Spinning Silver

- Naomi Novik


Spinning Silver is a new take on the classic fairytale Rumpelstiltskin, from Naomi Novik, the author of the award-winning Uprooted.

Miryem is the daughter and granddaughter of moneylenders, but her father is not a very good one. Free to lend and reluctant to collect, he has left his family on the edge of poverty - until Miryem intercedes. Hardening her heart, she sets out to retrieve what is owed, and soon gains a reputation for being able to turn silver into gold. But when an ill-advised boast brings her to the attention of the cold creatures who haunt the wood, nothing will be the same again. For words have power, and the fate of a kingdom will be forever altered by the challenge she is issued.

Channeling the heart of the original fairy tale, Naomi Novik deftly interweaves six distinct narrative voices - each learning valuable lessons about sacrifice, power and love - into a rich, multi-layered fantasy.



The real story isn't half as pretty as the one you've heard.


almost perfect:

Almost the perfect mix of The Wolf and the Woodsman and The Bear and the Nightingale, I really enjoyed Spinning Silver.
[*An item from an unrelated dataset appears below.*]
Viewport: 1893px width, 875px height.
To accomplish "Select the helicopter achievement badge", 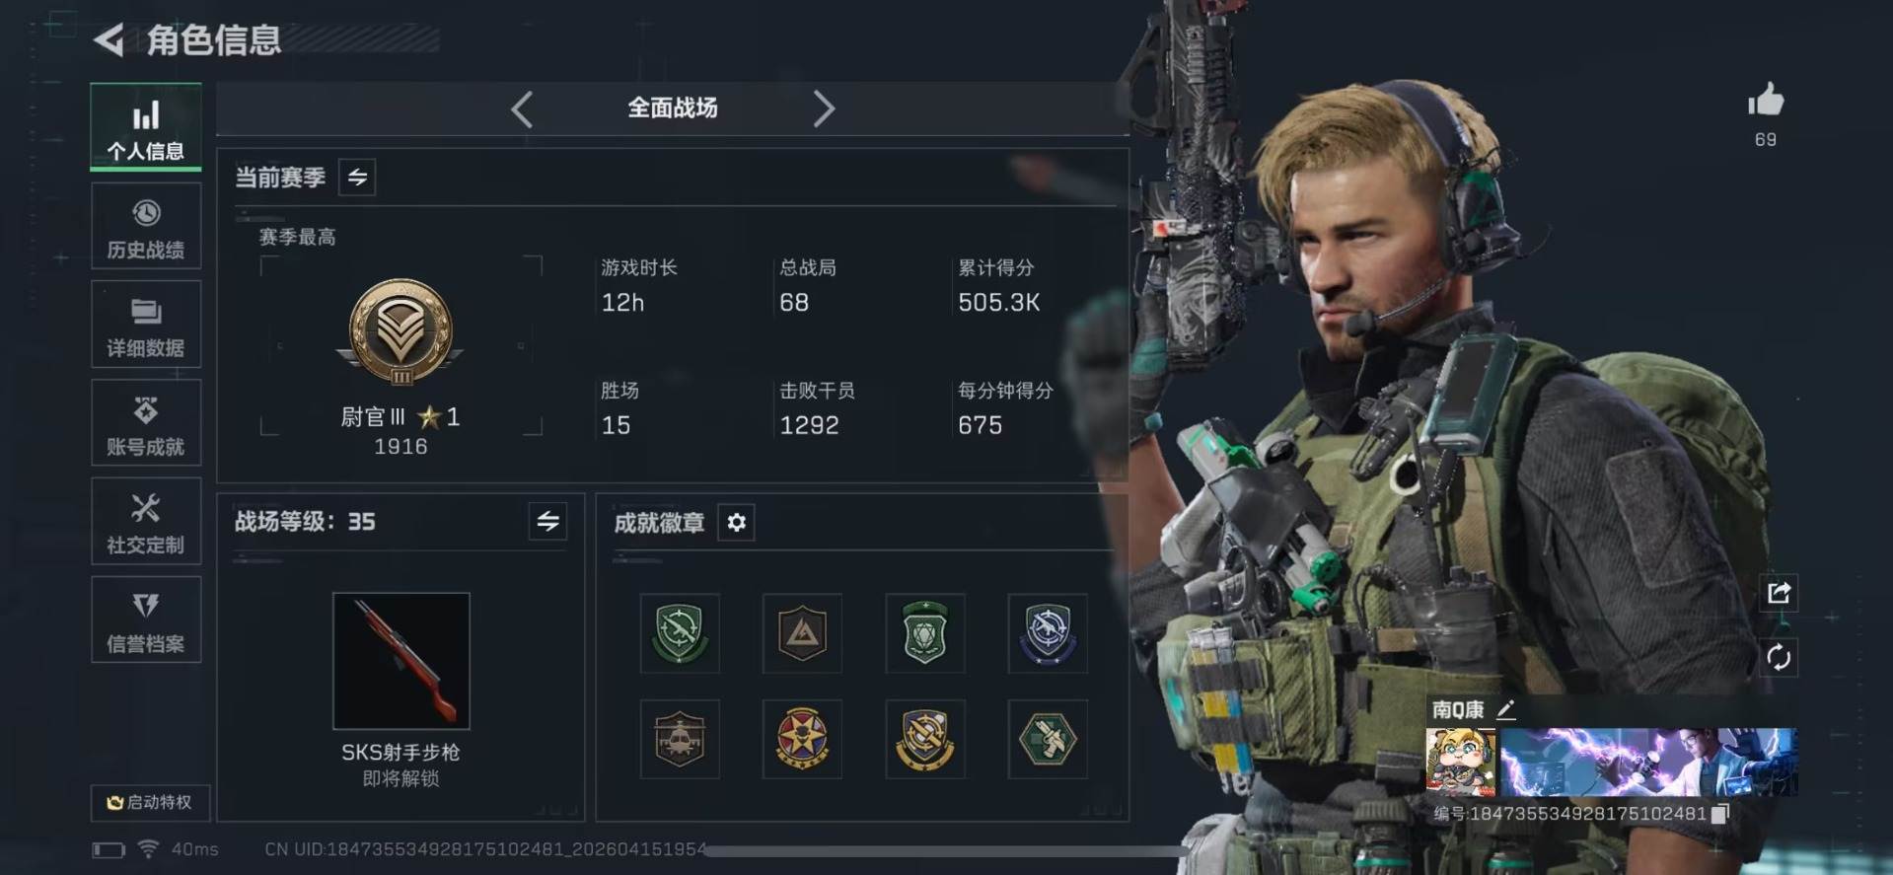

This is my first foray outside of The Scholomance by Novik, but the writing is so remarkably different it’s hard to believe they’re by the same author.

There are a lot of POV characters, and it can take some time to figure out who is the focus - they change quickly and aren’t labelled - but for the most part, I enjoyed the alternating perspectives.

I think Miryem was my favourite character. Her journey from starving to cold and calculating to clever and manipulative was incredibly compelling. Having to struggle against everyone, even her own family, to start collecting the money they are owed when her mother is dying makes her actions even more admirable.

I especially liked how she didn’t immediately start falling in love with her captor, which seems the typical route of most fantasy novels. There might have been a slight thawing, but it was very one-sided – Miryem was much more driven by her morals and her ties to those who rely on her before allowing any room for her feelings.

Wendy was always interesting. I liked how she considered math and reading to be magic and used them to her advantage, believing she was performing this magic herself. She had a terrible upbringing, and it takes her exposure to Miryem’s family and the basic needs they provide for her to realise how a family is supposed to act. It’s only then that she can worry about more than survival and start to feel any kinship towards her brothers. It’s remarkable to see how much she grows and changes when there’s a glimmer of hope and support in her life. With so many twists and turns in her narrative, it wasn’t always easy, but her chapters were always interesting.

Irina may have been my least favourite perspective character, but it took some time for her to become so. There’s a lot of pity at first - she’s very overlooked and undervalued - which does turn to respect as she stands up for herself and finds a way to save herself from a fate even worse than expected. She seems almost selfless in her desire to save those she cares for, but this goal becomes so specific that it blinds her to the consequences of her actions.

It may work out in the end, but it’s more despite her actions than because of them.

Most of the other perspective characters felt a little underwhelming or unnecessary. I can’t think of many instances where they added more to the storyline than these three characters could have done, but their perspectives were rarely a detractor.

With how much Spinning Silver reminded me of The Bear and the Nightingale and The Wolf and the Woodsman, I was expecting the tone to get a bit darker, maybe a little more old school fairy tale. I will admit it has its moments, and I’m sure some would argue that Spinning Silver gets dark enough, but I think the overall mood stays fairly positive; with enough careful thought and planning, anything can be overcome. So, while I loved these characters and the story, the stakes did feel pretty low despite the larger-than-life villains and consequences.